Saya ingat waktu naik haji kebetulan saya bersama dengan Kiyai Syahid dari Cicalengka (Jawa Barat). Dia penganut mazhab Syafii. Pada waktu di Makkah kami dikumpulkan untuk mendapatkan bimbingan haji. Beliau termasuk yang membimbing haji. Jadi, kami mengadakan pengajian tentang cara-cara menunaikan haji oleh Pak Syahid. Salah satu bimbingan yang menarik adalah bahwa ketika thawaf, kita ini harus selalu dalam berwudhu. Menurut mazhab Syafii kalau kita bersentuhan dengan perempuan, wudhu kita batal. Padahal, nanti Anda ketika thawaf akan berdesak-desakan dan sudah pasti bersentuhan.

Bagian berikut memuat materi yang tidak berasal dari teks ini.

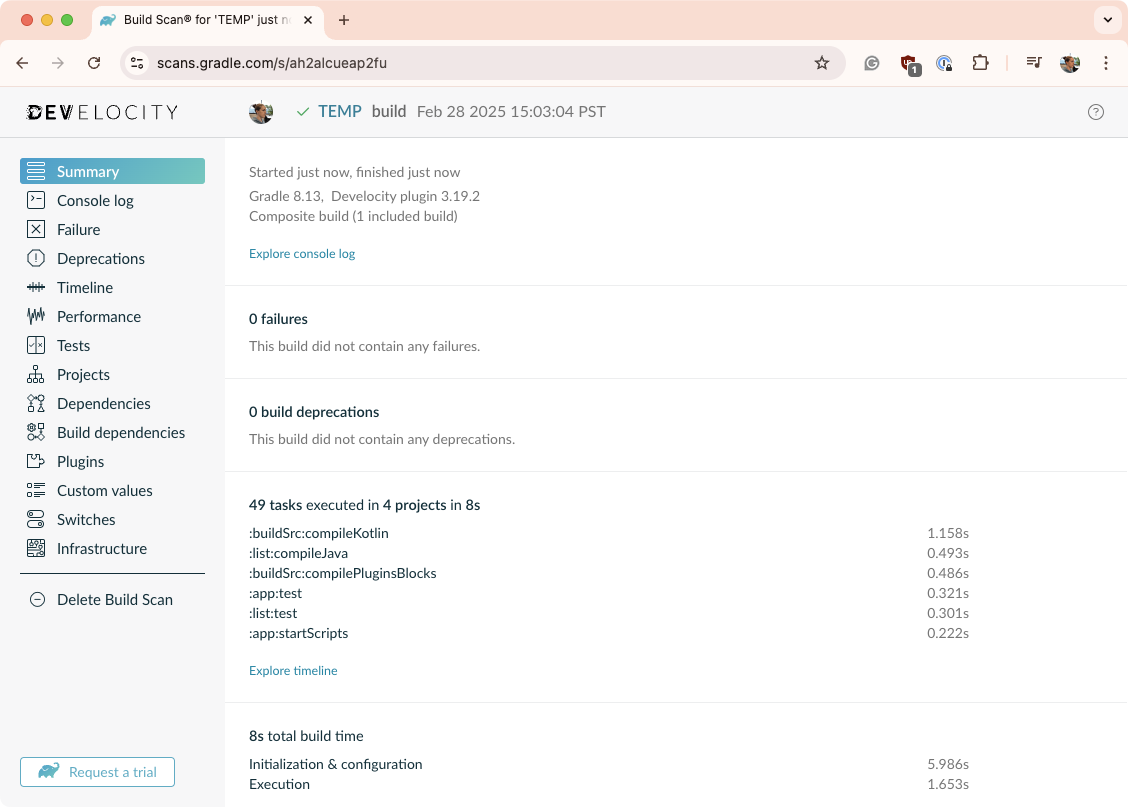Click the Explore console log link
Screen dimensions: 1128x807
point(302,254)
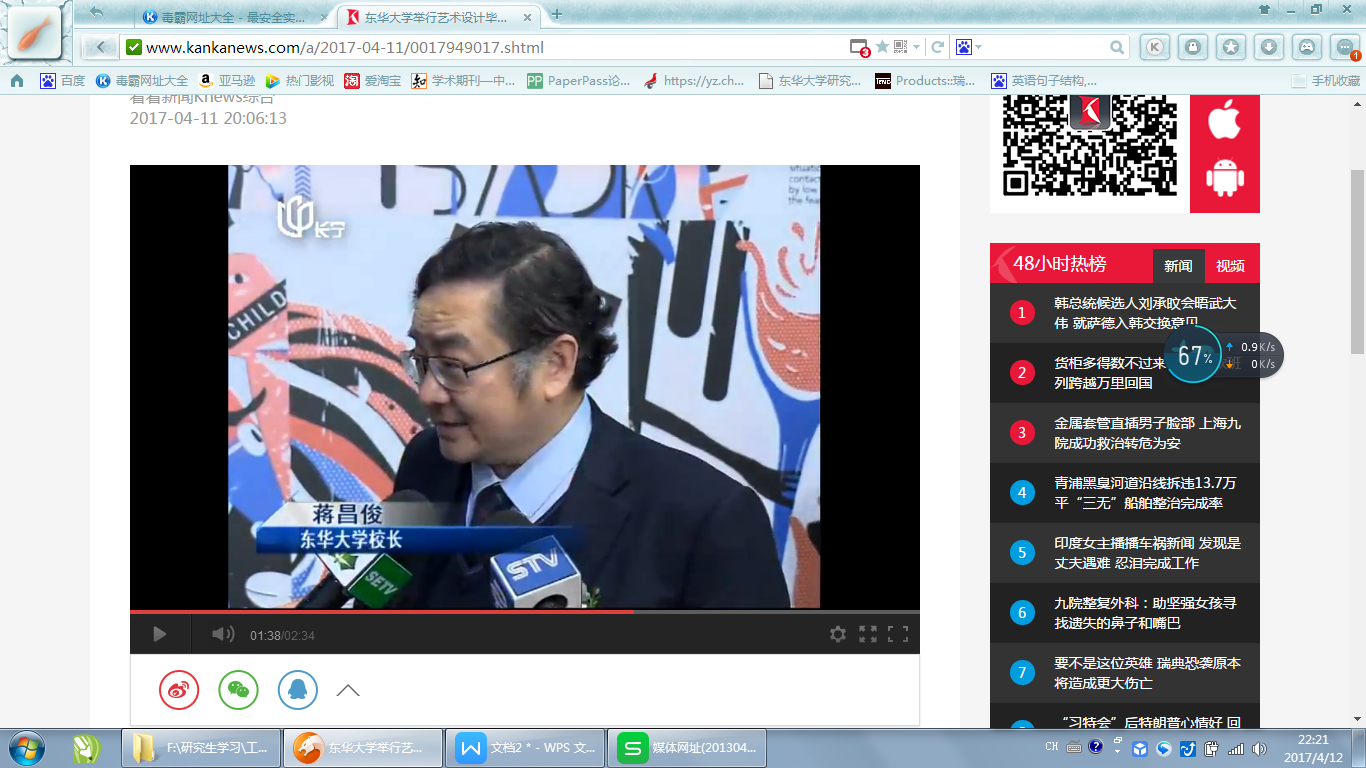This screenshot has height=768, width=1366.
Task: Mute the video player volume
Action: pos(222,634)
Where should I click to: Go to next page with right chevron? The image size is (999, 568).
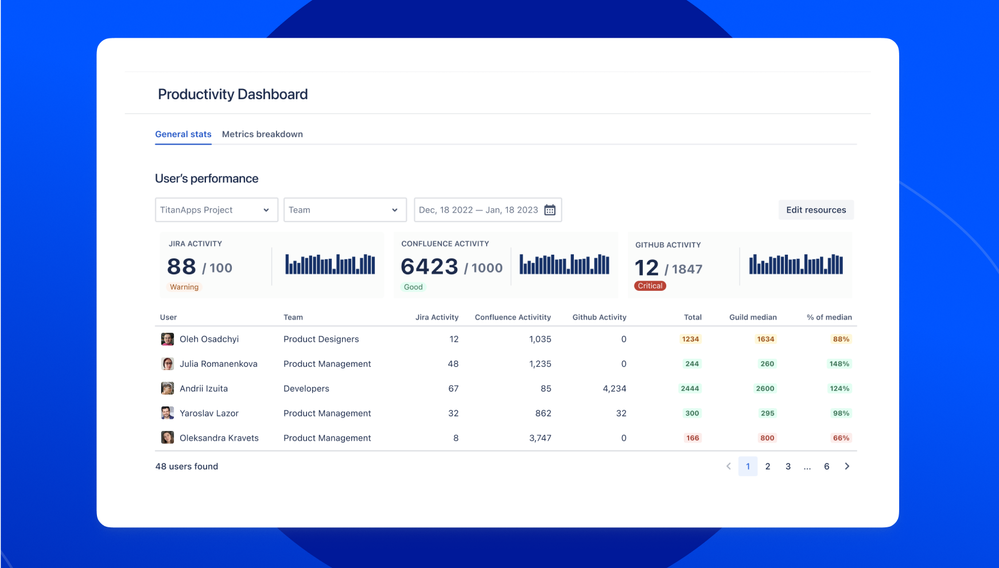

Jadi, kata Pak Syahid, untuk sementara dalam berthawaf kita mengikuti mazhab Hanafi karena menurut mazhab Hanafi tidak batal bersentuhan dengan perempuan. Nah, karena kita mengikuti mazhab Hanafi maka wudhunya pun harus mengikuti mazhab Hanafi. Pada waktu itu Pak Syahid mengajarkan kepada kami cara berwudhu mazhab Hanafi supaya tidak batal kalau bersentuhan. Kalau memakai wudhu menurut mazhab Syafii nanti batal kalau bersentuhan. Nah, itu namanya talfiq. Dan talfiq boleh dilakukan oleh seorang mujtahid. Yang bukan mujtahid tidak boleh melakukan talfiq karena dari mana dia tahu dalil yang lebih kuat.
(Jalaluddin Rakhmat, Menjawab Soal-soal Islam Kontemporer. Bandung: Mizan, 1999. Halaman 5-6).